When the 19-year-old Priebatsch moved the company to his hometown of Boston, Hagan, a Philadelphia native then in his late twenties, followed. He became SCVNGR’s “Chief Rockstar” (that’s COO to the rest of us), and moved into Priebatsch’s parents’ house for a few months until he found a place of his own. That was not Norman and Suzanne’s only contribution to the company: They plowed in $60,000 (still considerably cheaper than three more years of Princeton), making them two of their son’s biggest early investors.
SCVNGR’s big break came one Saturday morning in the fall of 2008, when Priebatsch received an e-mail from Peter Bell of Highland Capital. Highland, which has invested billions in companies over the years, is one of the most respected venture capital firms in the industry. Bell had read a story about SCVNGR on the website Mass High Tech and was so impressed that he did something he rarely does: cold-call an entrepreneur.

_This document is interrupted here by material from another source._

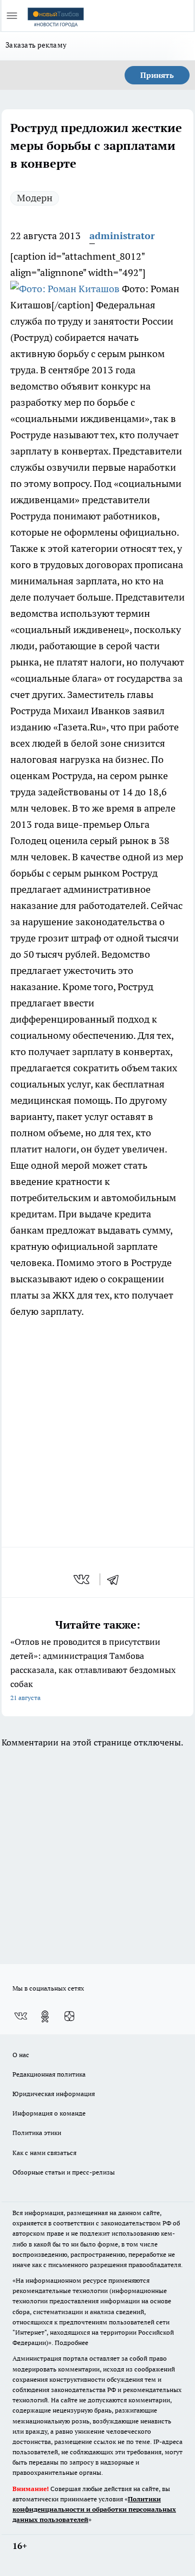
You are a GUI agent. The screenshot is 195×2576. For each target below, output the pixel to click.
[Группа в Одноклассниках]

It was as if a Red Sox scout had, without warning, suddenly showed up at a youth baseball game.
Soon after, Priebatsch delivered a pitch to the Highland board at the company’s Lexington headquarters. Highland eventually gave SCVNGR $750,000 in funding. In typical form, Priebatsch inserted a clause into the deal saying that the cash had to be delivered to him on a poster-size check, even bigger than the one he’d received from Princeton. This time, instead of jamming it into an ATM, he hung it up in the office.
By the end of its first fiscal year, SCVNGR had cleared more than $1 million in revenue. By its second year, Rich Miner — one of the men who invented Google’s Android operating system — had invested $4 million of Google’s money in SCVNGR. And by the end of its third year, 2010, the company had moved to Kendall Square — and had raised $15 million more in VC funding.
SCVNGR now employs 54 people, with plans this summer to add 60 more interns to help it scale up quickly. Each one will be armed, Hagan says, with the standard-issue Maverick REV-6 Nerf gun. That type of quirk, of course, is all part of the Priebatsch brand. It’s the same reason he always wears orange and loves talking about lugging around 19 cell phones and the cacophony that erupts whenever he gets a call. (All the phones are so he can be certain the SCVNGR app is operating properly across all platforms.) He has merged himself and SCVNGR into a single, hyperenergetic entity. “There’s an element of myth-building in Seth, in that while the things he says are true, there’s also a sophisticated sense of image-building,” says Baker, his high school English teacher.